[Source extract]

= Timing synchronization function =

Timing synchronization function (TSF) is specified in IEEE 802.11 wireless local area network (WLAN) standard to fulfill timing synchronization among users. A TSF keeps the timers for all stations in the same basic service set (BSS) synchronized. All stations shall maintain a local TSF timer. Each mobile host maintains a TSF timer with modulus $2^{64}$ counting in increments of microseconds. The TSF is based on a 1-MHz clock and "ticks" in microseconds. On a commercial level, industry vendors assume the 802.11 TSF's synchronization to be within 25 microseconds.

Timing synchronization is achieved by stations periodically exchanging timing information through beacon frames. In (intra) BSS, the AP sends the TSF information in the beacons. In Independent Basic Service Set (IBSS, ad-hoc), each station competes to send the beacon.

Each station maintains a TSF timer counting in increments of microseconds (μs). Stations adopt a received timing if it is later than the station's own TSF timer.

==IBSS operation overview==
All stations in the IBSS adopt a common value, aBeaconPeriod, that defines the length of beacon intervals or periods. This value, established by the station that initiates the IBSS, defines a series of Target Beacon Transmission Times (TBTTs) exactly aBeaconPeriod time units apart. Time zero is defined to be a TBTT.

[/Source extract]

**What you need to do**
1. Reproduce the portion of the TSF article starting with "Timing synchronization function (TSF)" and going on through "within 25 microseconds.".
2. Carry on the TSF article from the end of its last sentence.

[Available data]

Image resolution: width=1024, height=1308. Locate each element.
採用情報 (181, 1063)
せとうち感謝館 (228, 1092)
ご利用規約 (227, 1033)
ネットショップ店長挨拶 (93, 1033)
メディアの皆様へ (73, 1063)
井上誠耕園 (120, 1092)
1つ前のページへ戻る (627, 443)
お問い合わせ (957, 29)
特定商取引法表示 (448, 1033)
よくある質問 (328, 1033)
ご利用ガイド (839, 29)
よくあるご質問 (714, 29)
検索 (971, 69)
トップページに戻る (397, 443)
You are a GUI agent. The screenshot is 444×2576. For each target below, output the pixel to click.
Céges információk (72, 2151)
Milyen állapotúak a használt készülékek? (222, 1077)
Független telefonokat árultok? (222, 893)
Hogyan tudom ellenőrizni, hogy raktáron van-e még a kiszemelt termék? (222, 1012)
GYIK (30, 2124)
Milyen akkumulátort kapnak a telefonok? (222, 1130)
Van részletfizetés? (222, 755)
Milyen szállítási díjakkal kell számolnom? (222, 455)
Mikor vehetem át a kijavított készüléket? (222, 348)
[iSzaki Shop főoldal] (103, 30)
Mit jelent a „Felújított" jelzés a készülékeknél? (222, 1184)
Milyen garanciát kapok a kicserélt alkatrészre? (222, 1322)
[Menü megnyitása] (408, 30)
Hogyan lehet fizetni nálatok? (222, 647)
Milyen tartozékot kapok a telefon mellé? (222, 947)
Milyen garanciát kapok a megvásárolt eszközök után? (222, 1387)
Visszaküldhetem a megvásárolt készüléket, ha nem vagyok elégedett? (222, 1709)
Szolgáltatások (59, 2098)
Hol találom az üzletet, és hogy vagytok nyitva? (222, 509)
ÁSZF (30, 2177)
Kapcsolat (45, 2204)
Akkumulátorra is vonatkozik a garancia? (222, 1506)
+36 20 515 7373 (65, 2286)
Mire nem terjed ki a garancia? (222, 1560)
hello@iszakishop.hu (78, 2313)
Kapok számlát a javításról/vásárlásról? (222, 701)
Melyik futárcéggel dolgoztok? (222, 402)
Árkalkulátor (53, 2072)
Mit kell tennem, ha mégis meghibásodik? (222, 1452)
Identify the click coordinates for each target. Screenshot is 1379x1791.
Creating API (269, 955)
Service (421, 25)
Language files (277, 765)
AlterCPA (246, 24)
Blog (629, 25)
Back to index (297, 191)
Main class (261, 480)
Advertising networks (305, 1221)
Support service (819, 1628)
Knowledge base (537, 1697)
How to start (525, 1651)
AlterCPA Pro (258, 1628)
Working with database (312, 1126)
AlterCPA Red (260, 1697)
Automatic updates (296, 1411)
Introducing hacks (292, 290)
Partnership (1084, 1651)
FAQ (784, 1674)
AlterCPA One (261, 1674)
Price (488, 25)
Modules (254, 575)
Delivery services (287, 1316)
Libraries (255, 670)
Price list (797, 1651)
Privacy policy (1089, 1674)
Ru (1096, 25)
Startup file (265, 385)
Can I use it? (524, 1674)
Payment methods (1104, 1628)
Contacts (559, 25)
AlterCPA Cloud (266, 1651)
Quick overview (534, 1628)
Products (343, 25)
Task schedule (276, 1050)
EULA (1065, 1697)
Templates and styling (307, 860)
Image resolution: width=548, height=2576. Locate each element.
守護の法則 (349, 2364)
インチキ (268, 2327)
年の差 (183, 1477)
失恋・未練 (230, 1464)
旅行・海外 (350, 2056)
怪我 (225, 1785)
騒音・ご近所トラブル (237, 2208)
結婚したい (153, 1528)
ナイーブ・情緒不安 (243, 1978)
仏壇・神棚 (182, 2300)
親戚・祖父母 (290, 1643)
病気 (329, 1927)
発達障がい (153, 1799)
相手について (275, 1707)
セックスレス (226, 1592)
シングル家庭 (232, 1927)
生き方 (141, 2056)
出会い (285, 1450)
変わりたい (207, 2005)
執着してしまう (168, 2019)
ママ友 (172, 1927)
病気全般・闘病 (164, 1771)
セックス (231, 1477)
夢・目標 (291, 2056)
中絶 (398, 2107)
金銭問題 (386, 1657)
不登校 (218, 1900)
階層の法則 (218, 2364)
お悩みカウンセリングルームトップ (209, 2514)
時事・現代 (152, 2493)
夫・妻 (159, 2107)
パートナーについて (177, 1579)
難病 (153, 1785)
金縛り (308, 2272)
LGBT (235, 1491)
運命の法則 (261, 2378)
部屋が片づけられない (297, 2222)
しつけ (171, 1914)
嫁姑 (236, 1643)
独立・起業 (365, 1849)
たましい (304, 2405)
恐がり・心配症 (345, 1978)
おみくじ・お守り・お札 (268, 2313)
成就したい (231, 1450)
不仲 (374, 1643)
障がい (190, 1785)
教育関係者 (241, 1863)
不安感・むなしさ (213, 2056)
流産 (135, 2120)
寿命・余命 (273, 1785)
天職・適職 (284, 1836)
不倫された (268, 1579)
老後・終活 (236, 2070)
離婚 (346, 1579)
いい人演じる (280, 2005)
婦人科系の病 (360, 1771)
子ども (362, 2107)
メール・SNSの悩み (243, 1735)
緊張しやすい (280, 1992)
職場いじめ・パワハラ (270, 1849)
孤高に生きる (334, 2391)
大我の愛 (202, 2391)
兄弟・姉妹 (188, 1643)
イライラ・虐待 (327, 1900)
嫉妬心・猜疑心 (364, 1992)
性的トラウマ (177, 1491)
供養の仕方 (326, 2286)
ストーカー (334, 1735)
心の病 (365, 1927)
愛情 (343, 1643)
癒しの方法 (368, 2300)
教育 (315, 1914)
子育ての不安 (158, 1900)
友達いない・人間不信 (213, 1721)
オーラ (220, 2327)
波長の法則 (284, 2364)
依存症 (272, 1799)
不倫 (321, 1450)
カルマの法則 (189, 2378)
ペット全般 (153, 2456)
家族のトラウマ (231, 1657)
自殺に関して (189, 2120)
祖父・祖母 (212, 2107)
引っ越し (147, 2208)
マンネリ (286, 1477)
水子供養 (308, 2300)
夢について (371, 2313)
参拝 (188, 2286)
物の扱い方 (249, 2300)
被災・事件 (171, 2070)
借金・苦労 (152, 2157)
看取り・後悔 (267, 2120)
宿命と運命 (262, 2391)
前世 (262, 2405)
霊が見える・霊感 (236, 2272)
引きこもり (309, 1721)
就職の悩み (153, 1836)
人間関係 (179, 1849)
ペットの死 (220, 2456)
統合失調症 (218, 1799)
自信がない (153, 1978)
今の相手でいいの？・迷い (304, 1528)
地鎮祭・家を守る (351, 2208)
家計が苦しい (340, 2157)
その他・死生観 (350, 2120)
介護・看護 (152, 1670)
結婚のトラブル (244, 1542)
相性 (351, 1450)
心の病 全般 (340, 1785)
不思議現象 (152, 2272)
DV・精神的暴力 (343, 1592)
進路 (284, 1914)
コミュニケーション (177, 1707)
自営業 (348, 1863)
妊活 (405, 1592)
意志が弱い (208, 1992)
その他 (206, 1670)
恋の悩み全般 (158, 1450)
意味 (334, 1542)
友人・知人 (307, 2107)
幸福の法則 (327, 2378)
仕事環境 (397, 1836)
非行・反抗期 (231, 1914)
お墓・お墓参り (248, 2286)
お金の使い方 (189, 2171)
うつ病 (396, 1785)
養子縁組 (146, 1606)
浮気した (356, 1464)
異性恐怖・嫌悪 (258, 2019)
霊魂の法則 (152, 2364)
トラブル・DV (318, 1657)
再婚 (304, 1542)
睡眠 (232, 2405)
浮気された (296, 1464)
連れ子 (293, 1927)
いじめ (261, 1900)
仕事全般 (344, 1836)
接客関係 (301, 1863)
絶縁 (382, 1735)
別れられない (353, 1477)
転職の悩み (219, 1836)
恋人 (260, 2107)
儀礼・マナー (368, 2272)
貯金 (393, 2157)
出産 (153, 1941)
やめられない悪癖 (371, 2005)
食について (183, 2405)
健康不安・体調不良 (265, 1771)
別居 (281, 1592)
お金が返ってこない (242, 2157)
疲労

[/Available data]

**Results**
1.
Timing synchronization function (TSF) is specified in IEEE 802.11 wireless local area network (WLAN) standard to fulfill timing synchronization among users. A TSF keeps the timers for all stations in the same basic service set (BSS) synchronized. All stations shall maintain a local TSF timer. Each mobile host maintains a TSF timer with modulus $2^{64}$ counting in increments of microseconds. The TSF is based on a 1-MHz clock and "ticks" in microseconds. On a commercial level, industry vendors assume the 802.11 TSF's synchronization to be within 25 microseconds.

2.
All stations in the IBSS compete for beacon transmission every aBeaconPeriod time units. This time period is called a beacon period (BP). At the beginning of each BP, there is a beacon generation window consisting of $w+1$ slots each of length aSlotTime. Each station calculates a random delay uniformly distributed in $[ 0, w]$ and is scheduled to transmit a beacon when the delay timer expires. If a beacon arrives before the random delay timer has expired, the station cancels the pending beacon transmission and the remaining random delay. Upon receiving a beacon, a station sets its TSF timer to the timestamp of the beacon if the value of the timestamp is later than the station's TSF timer.